I don't know that much about BMX bikes but this one was just too clean to pass up. 
I hope someone here can shed some light on it for me. 
It looks to me like it has a mix of parts on it. Dia Compe rear brakes, Sun Tour Stem, Sun Tour 4 piece Crank, Oakley F1 Grips, SkyWay Pedals, UNI Seat, Mongoose Seat clamp, Yellow Cometition III Tires, A.C.S.-Z  Yellow composite wheels, Suze Hubs, D.I.D Chain, 

Is this the way this bike came? What is Right / Wrong?
Any value as far as collectability? 
Very Very Clean.


----------



## jkent (Jun 10, 2014)




----------



## Oldnut (Jun 10, 2014)

That is a killer find haven't seen one in years nos?


----------



## looneymatthew (Jun 13, 2014)

*really nice Gt*



jkent said:


> View attachment 154939View attachment 154940View attachment 154941View attachment 154942View attachment 154943View attachment 154944View attachment 154945View attachment 154946View attachment 154947




That Gt has ALL the rite killer parts.
its built with all the primo parts.
they usually sold the frame set and you built it up to race.


----------



## Bri-In-RI (Jun 18, 2014)

I think the bike is an 83 but the serial number will tell you the model and year for certain. When it comes to old school BMX custom built bikes like yours have just as much value and many times more value than a factory built bike.

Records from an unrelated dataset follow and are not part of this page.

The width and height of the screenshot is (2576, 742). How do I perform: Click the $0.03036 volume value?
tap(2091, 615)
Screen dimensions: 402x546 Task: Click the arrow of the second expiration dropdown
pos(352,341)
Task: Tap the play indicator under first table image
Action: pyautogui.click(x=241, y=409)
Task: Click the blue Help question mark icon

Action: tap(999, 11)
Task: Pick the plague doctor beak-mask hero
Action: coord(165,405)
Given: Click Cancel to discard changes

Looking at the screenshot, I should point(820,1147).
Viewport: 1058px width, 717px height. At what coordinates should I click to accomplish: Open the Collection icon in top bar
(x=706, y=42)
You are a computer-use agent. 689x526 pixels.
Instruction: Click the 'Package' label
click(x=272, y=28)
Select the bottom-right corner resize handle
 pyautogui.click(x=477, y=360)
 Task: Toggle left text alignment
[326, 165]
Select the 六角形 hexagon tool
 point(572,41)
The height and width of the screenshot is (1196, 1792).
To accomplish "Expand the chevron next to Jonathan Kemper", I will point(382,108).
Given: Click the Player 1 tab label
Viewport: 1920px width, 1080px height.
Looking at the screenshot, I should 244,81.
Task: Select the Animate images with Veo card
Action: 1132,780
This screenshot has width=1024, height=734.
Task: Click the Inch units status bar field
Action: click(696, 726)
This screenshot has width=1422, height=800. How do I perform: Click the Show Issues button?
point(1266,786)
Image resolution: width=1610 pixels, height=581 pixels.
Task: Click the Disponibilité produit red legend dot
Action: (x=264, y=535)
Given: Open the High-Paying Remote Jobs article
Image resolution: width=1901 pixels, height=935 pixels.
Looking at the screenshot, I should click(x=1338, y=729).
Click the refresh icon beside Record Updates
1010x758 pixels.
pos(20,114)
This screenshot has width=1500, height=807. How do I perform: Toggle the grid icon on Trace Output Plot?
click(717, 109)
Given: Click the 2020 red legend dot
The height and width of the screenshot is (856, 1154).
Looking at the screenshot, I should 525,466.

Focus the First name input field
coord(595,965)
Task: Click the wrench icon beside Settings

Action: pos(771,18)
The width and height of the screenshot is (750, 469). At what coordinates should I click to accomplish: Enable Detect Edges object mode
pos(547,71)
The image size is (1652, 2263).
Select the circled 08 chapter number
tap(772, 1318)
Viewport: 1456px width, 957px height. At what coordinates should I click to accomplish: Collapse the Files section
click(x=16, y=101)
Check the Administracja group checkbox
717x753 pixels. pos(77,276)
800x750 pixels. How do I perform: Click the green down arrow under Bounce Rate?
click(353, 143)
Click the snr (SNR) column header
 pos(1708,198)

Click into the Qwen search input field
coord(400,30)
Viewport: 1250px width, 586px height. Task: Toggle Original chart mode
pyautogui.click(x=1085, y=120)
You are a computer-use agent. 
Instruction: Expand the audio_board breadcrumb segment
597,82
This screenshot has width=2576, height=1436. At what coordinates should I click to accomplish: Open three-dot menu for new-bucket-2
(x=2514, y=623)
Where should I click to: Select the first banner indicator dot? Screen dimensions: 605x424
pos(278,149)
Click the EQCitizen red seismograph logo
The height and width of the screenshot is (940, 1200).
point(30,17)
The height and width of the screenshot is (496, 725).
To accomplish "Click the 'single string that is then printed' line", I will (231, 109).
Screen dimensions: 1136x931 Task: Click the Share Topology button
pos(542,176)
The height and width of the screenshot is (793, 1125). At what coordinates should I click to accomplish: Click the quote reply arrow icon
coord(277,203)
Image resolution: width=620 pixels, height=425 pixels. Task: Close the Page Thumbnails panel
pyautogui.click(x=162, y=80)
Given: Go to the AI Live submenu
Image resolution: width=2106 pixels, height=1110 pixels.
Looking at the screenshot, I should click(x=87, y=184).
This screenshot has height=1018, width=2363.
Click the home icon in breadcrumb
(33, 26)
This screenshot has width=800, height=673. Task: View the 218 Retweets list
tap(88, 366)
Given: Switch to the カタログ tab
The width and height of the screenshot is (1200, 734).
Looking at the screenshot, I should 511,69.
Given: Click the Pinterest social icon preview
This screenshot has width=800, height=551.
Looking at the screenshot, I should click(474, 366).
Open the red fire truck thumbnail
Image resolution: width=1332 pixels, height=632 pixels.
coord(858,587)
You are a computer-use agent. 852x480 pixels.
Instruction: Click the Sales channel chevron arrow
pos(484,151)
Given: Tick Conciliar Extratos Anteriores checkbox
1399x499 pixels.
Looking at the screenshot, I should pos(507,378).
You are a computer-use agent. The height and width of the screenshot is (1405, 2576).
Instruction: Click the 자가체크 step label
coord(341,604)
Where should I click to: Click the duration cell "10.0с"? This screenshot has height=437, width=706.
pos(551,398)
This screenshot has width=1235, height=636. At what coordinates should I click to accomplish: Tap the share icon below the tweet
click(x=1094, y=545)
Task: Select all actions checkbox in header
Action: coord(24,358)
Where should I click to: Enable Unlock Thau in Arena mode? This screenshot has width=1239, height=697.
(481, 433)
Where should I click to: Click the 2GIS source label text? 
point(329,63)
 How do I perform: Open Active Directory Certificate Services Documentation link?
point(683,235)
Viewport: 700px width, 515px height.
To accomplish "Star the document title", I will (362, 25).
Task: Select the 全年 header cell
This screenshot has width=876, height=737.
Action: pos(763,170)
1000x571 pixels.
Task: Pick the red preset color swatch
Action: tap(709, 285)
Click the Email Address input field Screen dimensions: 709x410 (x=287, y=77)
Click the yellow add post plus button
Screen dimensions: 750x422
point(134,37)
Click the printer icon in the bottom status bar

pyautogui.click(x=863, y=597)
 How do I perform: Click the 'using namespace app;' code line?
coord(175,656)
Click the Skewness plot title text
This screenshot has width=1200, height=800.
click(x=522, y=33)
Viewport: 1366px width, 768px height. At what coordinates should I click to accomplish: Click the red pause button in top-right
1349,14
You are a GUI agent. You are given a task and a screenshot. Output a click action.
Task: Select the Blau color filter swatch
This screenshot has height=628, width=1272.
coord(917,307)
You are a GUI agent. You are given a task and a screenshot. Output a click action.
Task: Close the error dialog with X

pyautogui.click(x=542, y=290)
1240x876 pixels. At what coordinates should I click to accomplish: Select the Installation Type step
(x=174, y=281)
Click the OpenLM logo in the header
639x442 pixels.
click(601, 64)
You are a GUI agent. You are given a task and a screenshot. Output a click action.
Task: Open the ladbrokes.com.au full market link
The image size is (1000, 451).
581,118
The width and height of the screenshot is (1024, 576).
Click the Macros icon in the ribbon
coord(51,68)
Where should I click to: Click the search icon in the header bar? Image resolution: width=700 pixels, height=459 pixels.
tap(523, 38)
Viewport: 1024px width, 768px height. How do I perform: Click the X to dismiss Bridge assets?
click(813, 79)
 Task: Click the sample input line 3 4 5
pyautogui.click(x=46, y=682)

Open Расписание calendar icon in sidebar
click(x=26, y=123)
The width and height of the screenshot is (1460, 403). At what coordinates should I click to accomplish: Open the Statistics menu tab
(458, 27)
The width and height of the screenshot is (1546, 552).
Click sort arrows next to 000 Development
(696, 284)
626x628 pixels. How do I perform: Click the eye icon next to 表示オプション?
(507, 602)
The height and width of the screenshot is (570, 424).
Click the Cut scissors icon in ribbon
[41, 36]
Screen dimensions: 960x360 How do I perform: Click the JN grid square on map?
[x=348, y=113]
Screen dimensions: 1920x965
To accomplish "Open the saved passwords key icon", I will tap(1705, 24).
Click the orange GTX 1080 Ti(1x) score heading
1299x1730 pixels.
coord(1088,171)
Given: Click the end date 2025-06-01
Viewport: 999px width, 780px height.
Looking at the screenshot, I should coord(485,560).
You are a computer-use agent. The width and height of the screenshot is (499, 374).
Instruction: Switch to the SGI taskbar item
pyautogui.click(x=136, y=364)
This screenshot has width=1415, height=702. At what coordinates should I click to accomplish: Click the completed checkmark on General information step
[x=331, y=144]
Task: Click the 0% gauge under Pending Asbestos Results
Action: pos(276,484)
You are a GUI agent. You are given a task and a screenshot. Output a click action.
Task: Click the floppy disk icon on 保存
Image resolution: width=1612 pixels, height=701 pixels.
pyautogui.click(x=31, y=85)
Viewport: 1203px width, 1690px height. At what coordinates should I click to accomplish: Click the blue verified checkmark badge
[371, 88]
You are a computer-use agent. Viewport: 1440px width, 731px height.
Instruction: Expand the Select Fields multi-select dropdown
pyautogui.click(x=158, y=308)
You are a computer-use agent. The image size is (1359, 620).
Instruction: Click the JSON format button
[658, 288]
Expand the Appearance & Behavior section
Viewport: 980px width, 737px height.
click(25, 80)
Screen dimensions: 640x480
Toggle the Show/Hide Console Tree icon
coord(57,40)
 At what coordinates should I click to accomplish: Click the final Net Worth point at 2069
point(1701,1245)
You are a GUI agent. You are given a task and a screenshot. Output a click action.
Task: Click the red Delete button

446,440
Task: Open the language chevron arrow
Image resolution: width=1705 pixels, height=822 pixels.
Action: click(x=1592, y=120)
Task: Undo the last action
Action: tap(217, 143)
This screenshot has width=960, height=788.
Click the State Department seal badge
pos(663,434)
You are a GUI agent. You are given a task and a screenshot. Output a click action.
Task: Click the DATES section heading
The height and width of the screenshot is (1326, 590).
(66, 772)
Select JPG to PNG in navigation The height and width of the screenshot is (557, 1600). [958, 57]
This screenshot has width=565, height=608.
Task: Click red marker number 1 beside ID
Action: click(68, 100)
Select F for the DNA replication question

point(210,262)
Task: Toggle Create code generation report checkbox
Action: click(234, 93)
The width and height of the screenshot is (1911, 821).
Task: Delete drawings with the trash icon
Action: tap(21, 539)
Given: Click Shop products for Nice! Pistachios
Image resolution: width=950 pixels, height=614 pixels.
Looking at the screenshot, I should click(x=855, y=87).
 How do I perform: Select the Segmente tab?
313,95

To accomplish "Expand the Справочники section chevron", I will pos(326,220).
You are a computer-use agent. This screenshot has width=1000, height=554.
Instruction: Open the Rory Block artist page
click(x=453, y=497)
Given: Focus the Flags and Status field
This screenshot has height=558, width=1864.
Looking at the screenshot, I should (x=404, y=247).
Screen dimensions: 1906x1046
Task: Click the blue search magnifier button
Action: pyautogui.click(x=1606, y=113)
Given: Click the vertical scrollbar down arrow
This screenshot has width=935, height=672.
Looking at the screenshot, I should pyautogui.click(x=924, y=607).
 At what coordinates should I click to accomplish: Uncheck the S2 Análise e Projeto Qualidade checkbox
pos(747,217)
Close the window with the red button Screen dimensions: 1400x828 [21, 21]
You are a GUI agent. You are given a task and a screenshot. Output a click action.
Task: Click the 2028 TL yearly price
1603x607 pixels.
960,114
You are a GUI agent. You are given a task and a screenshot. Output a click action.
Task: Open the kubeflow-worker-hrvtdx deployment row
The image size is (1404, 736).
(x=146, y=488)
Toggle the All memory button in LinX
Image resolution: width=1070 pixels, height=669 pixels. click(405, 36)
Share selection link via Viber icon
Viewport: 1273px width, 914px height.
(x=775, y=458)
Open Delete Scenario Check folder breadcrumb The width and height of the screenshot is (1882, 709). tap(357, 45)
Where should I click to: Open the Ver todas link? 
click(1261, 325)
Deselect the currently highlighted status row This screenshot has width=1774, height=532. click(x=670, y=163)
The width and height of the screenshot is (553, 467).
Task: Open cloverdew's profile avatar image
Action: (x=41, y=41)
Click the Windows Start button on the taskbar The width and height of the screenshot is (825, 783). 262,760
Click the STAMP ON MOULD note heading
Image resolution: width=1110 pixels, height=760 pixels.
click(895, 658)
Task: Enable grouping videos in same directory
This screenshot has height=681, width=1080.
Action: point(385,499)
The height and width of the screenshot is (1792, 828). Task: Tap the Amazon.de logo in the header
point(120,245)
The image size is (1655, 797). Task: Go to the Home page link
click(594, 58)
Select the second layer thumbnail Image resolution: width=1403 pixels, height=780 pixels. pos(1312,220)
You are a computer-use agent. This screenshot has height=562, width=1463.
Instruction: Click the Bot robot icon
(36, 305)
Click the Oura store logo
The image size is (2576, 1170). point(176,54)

All the parts on your bike while not the top of the line of the time are still very nice, super clean and period correct for the frame set...probably built to race but kid got bored quick. Front tire and those pedals are sort after parts if you went that route but as a whole you should have no problem pulling $500 plus off of ebay or on the BMX Museum. Great find and a great example of the kind of bike a person of my age would have lusted for as a child.

-Brian


----------



## jkent (Jun 18, 2014)

Bike has been sold.
JKent


----------



## bikewhorder (Jun 18, 2014)

Bri-In-RI said:


> I think the bike is an 83 but the serial number will tell you the model and year for certain. When it comes to old school BMX custom built bikes like yours have just as much value and many times more value than a factory built bike. All the parts on your bike while not the top of the line of the time are still very nice, super clean and period correct for the frame set...probably built to race but kid got bored quick. Front tire and those pedals are sort after parts if you went that route but as a whole you should have no problem pulling $500 plus off of ebay or on the BMX Museum. Great find and a great example of the kind of bike a person of my age would have lusted for as a child.
> 
> -Brian




Did you race Bri?   I had a Gt Mach One I raced but I could never afford the pro series.  Looking at this bike definitely transports me to my unfulfilled desires as a kid,


----------



## mcraasch (Jan 21, 2015)

that was a hot bike.....im to late


----------



## SuperMonark (Feb 3, 2015)

Very cool bike.


----------



## jayrev67 (Feb 8, 2015)

Bri-In-RI said:


> I think the bike is an 83 but the serial number will tell you the model and year for certain. When it comes to old school BMX custom built bikes like yours have just as much value and many times more value than a factory built bike. All the parts on your bike while not the top of the line of the time are still very nice, super clean and period correct for the frame set...probably built to race but kid got bored quick. Front tire and those pedals are sort after parts if you went that route but as a whole you should have no problem pulling $500 plus off of ebay or on the BMX Museum. Great find and a great example of the kind of bike a person of my age would have lusted for as a child.
> 
> -Brian




I agree!


----------



## Balloonoob (Feb 2, 2019)

Character for days


----------